== Segment start ==

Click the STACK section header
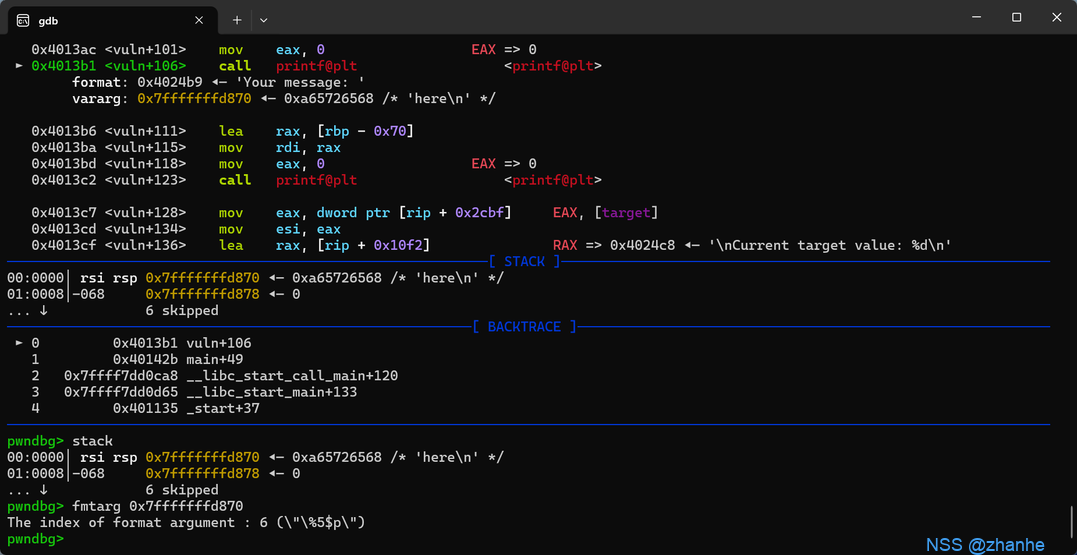This screenshot has width=1077, height=555. click(x=524, y=262)
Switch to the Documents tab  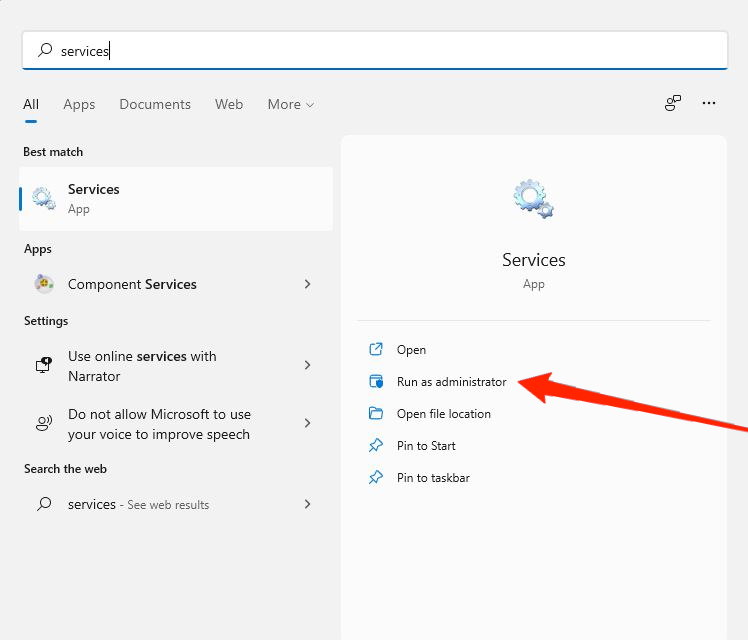click(x=155, y=104)
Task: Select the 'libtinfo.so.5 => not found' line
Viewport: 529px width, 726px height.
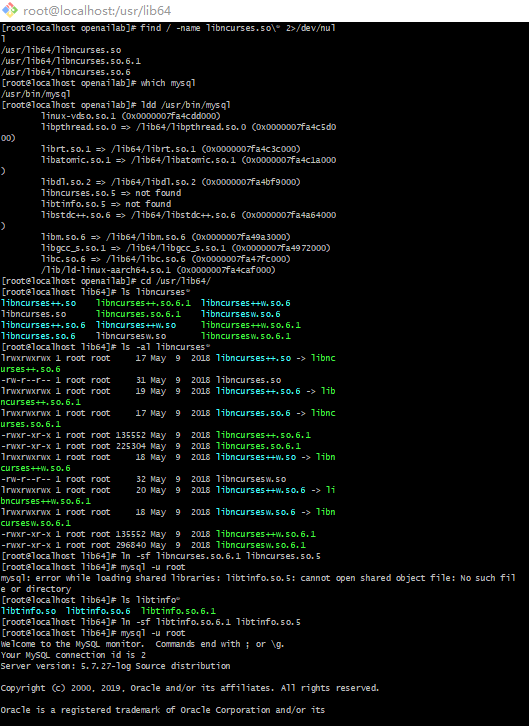Action: pos(106,204)
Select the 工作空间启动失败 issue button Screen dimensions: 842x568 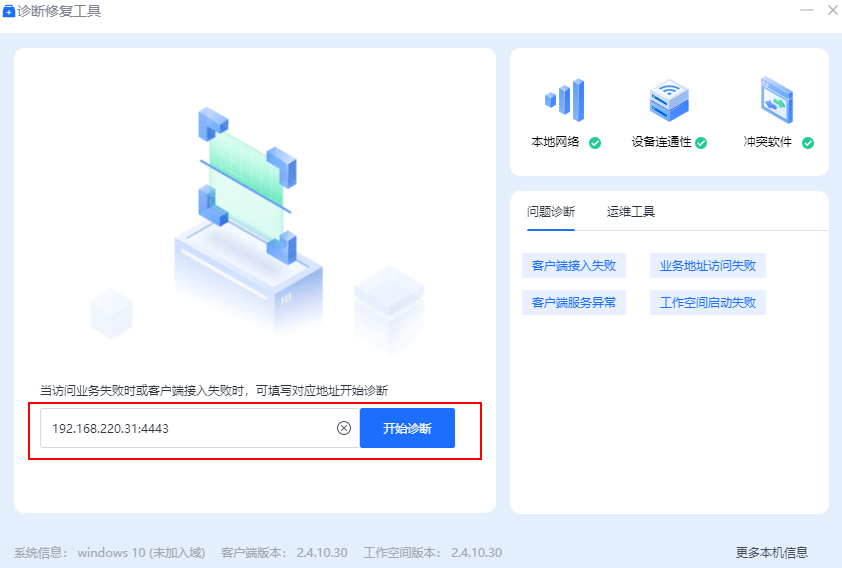tap(708, 302)
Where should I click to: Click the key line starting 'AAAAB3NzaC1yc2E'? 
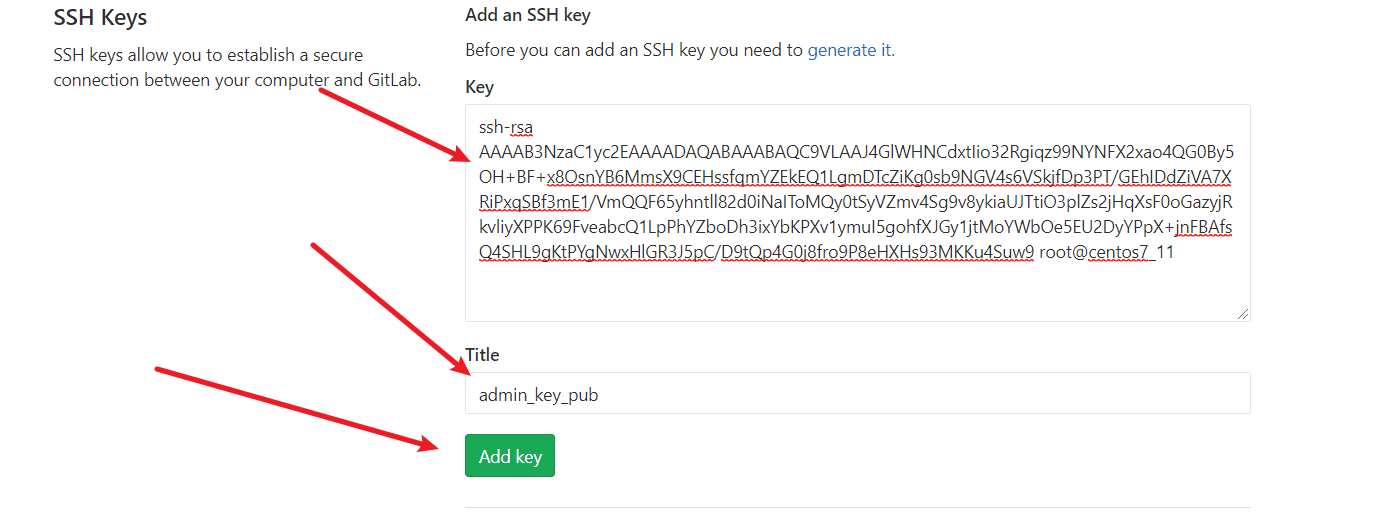pyautogui.click(x=856, y=152)
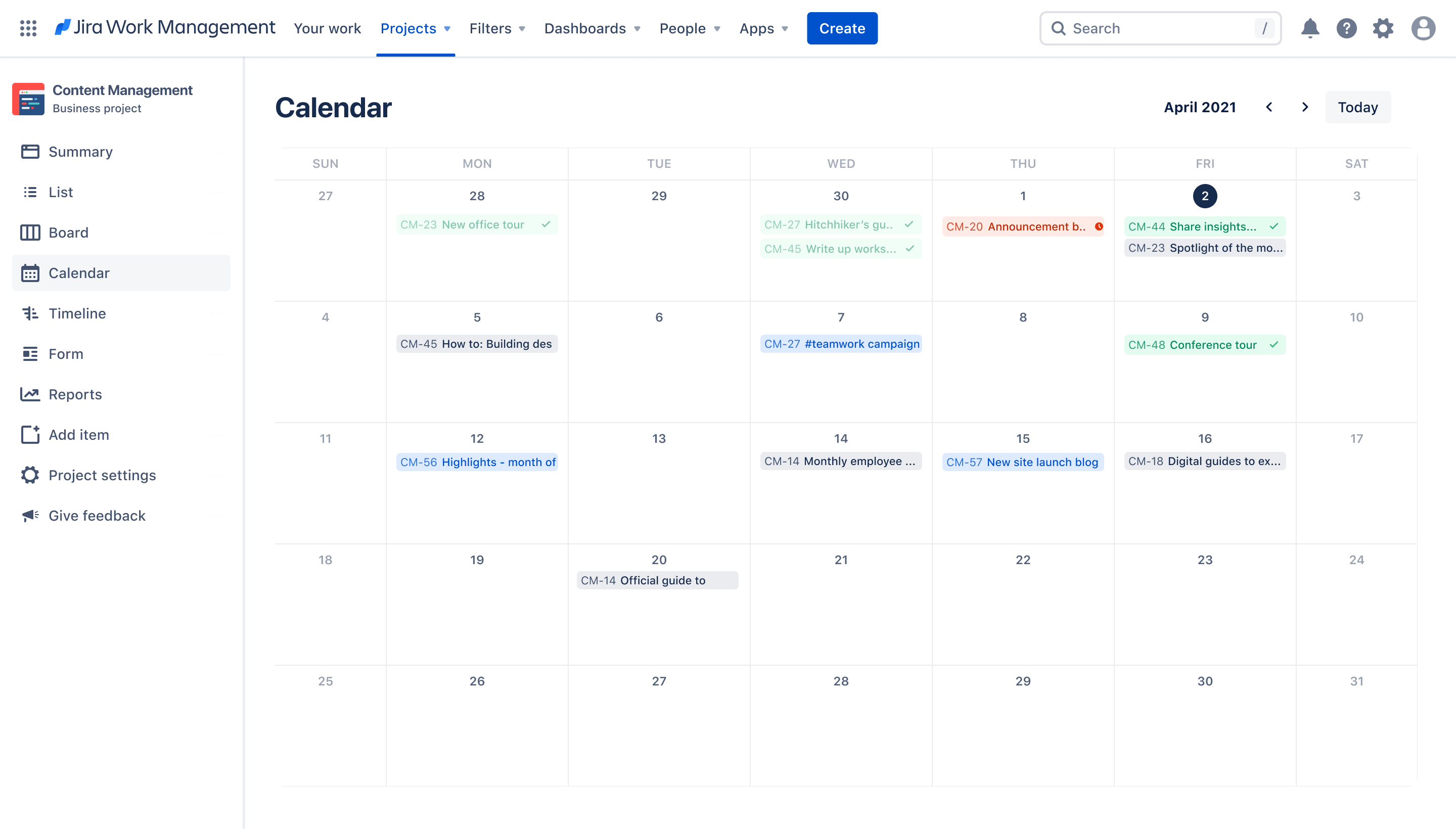Click the Give feedback icon in sidebar
The image size is (1456, 829).
point(31,515)

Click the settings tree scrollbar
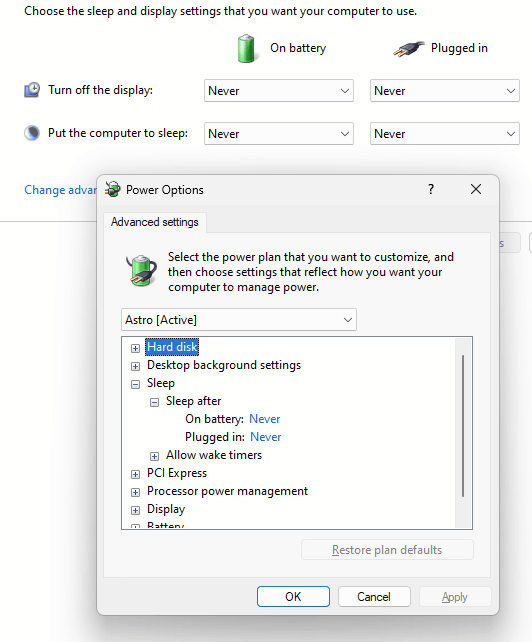point(463,426)
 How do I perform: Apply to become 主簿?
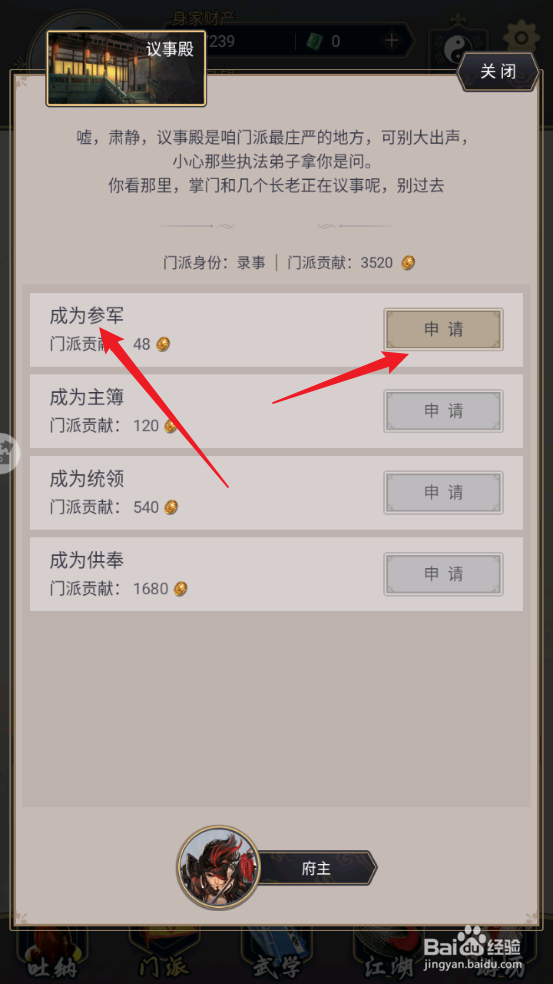tap(443, 411)
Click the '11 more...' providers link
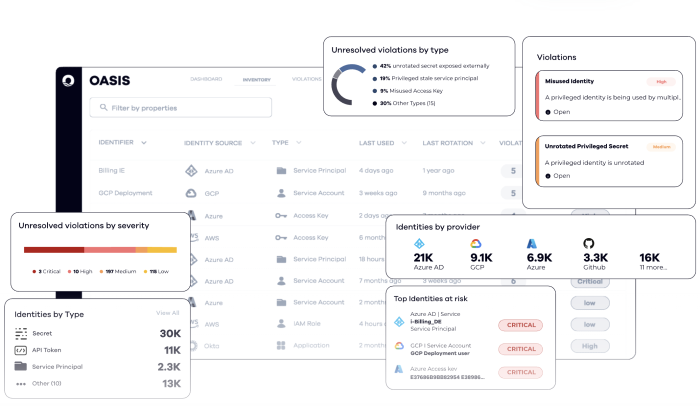700x406 pixels. pyautogui.click(x=654, y=267)
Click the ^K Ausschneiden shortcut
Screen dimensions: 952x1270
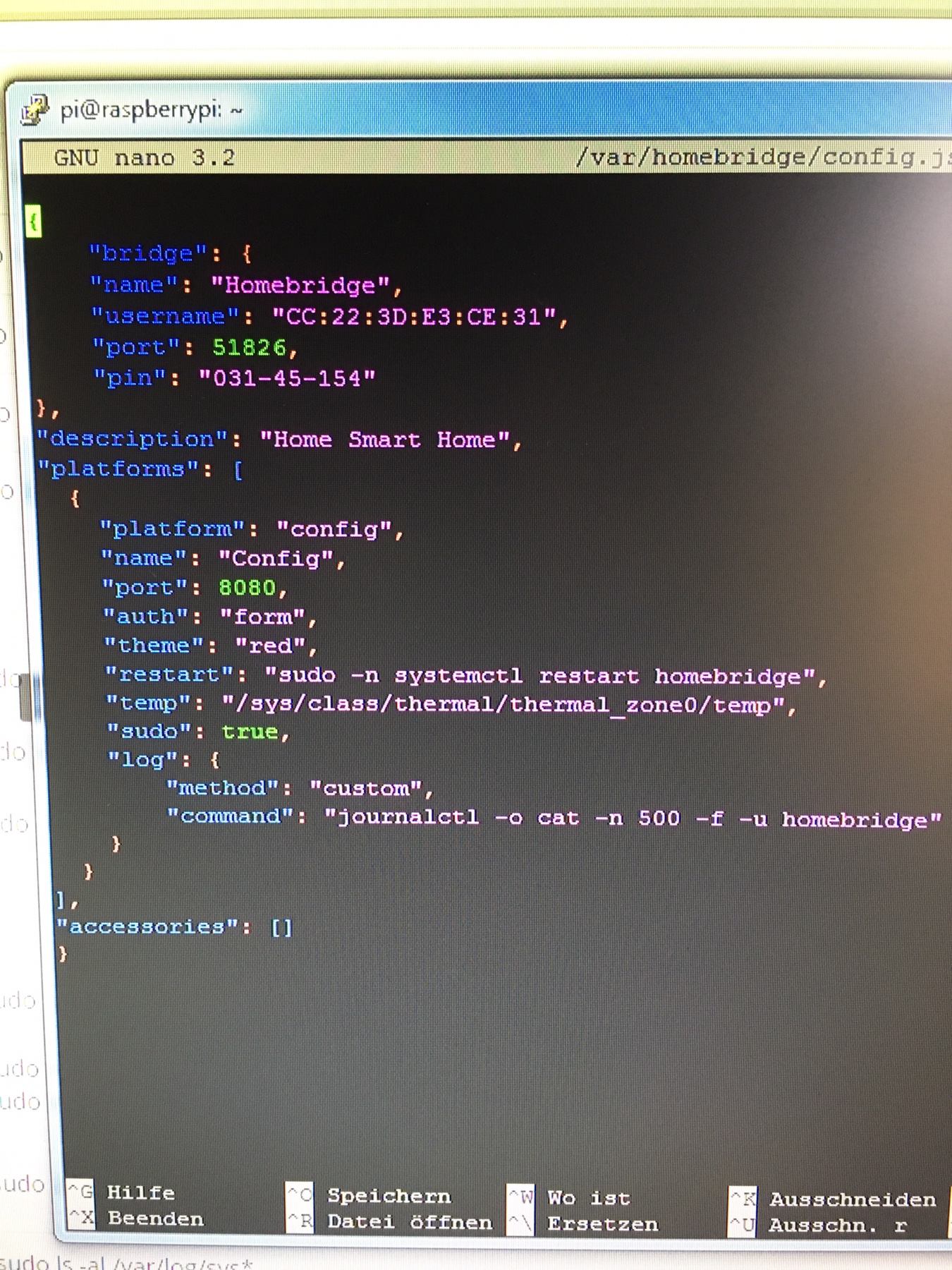834,1199
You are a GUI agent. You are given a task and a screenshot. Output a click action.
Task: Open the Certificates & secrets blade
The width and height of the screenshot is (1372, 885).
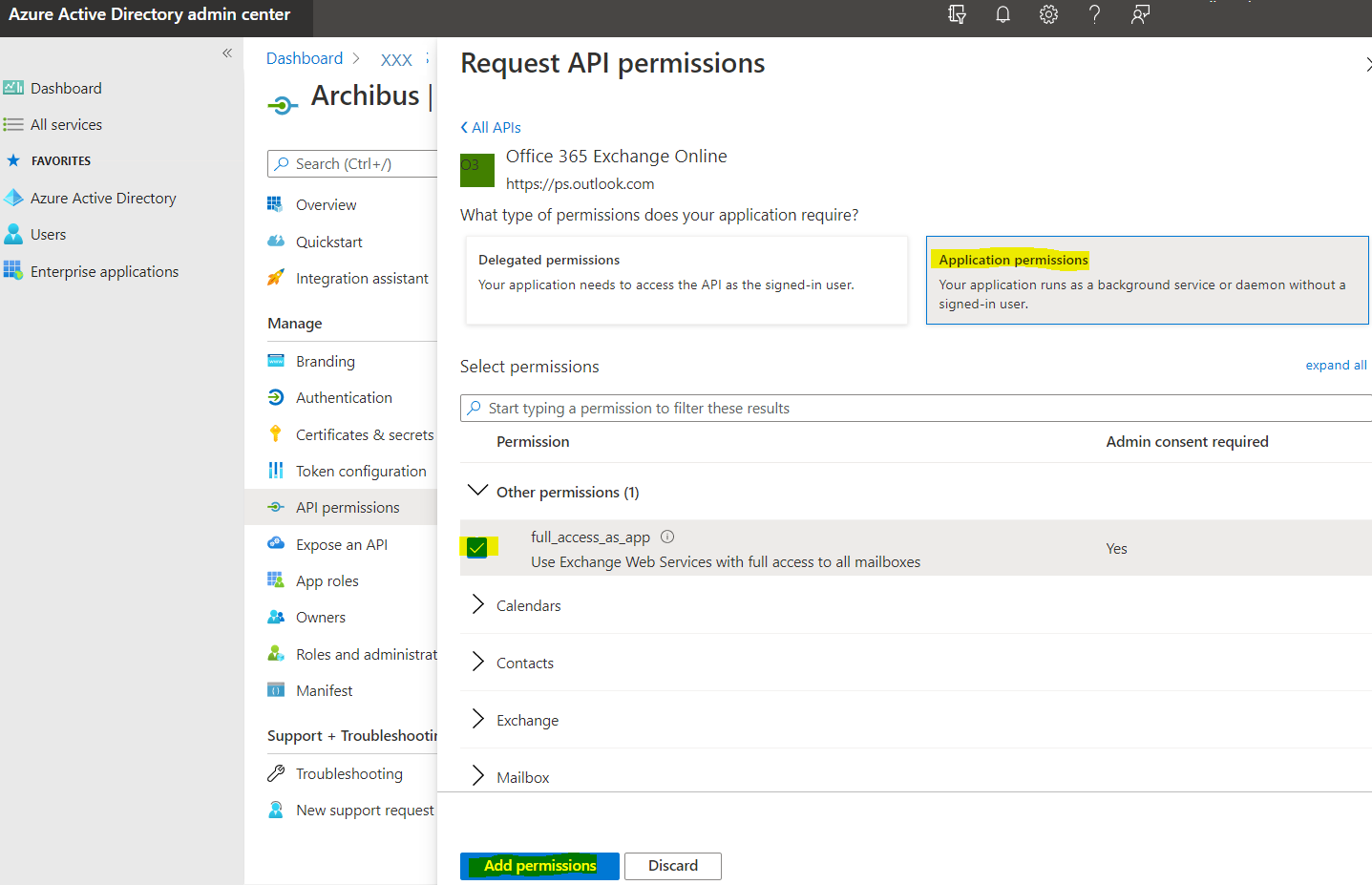click(x=365, y=433)
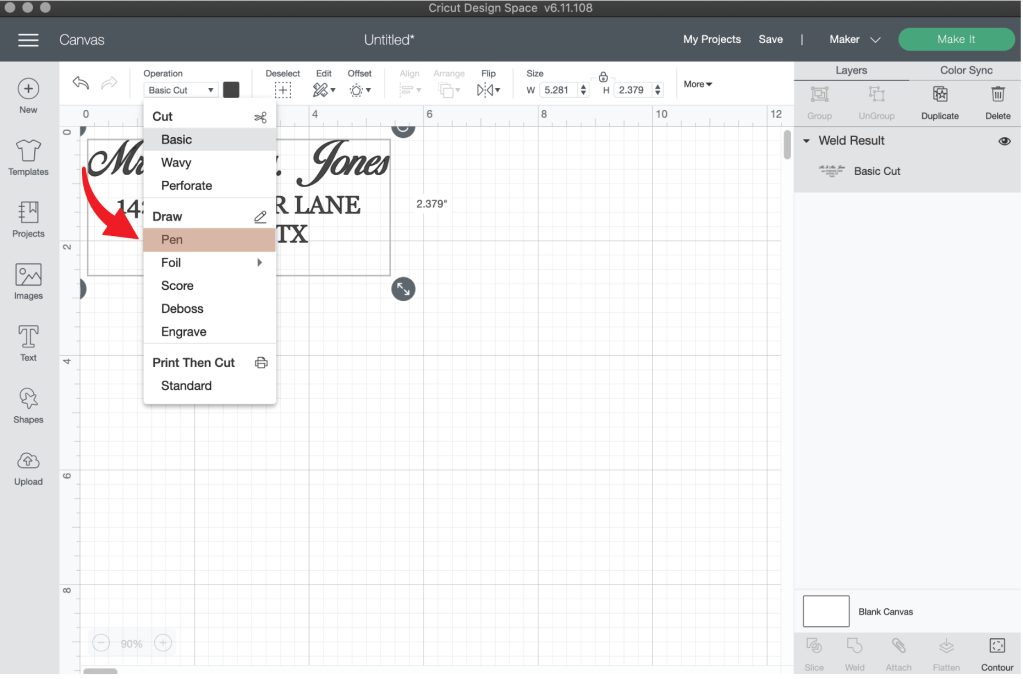Click the operation color swatch

[231, 90]
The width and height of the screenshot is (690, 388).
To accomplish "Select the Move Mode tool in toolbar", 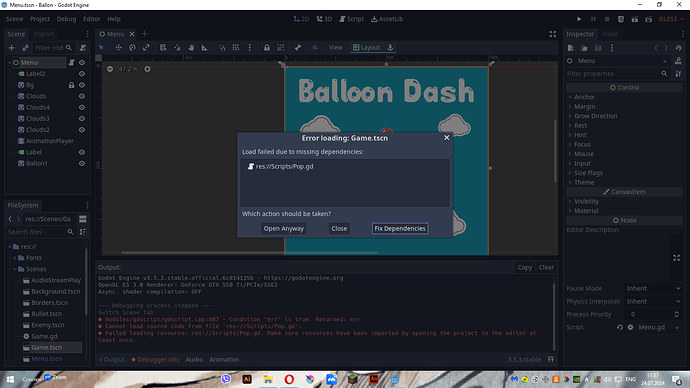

== Segment end ==

[GOAL OF THE EXERCISE]: Copy exactly the lines from the line containing "Click the ^K Ausschneiden shortcut" through the last line of the records, both included, and omit every picture.

[ANSWER TO THE PROBLEM]:
Click the ^K Ausschneiden shortcut
Screen dimensions: 952x1270
834,1199
You are a GUI agent. You are given a task and a screenshot. Output a click action.
Task: Open the Certificates & secrets blade
The width and height of the screenshot is (1372, 885).
click(x=365, y=433)
Click the operation color swatch

[231, 90]
The width and height of the screenshot is (690, 388).
To accomplish "Select the Move Mode tool in toolbar", 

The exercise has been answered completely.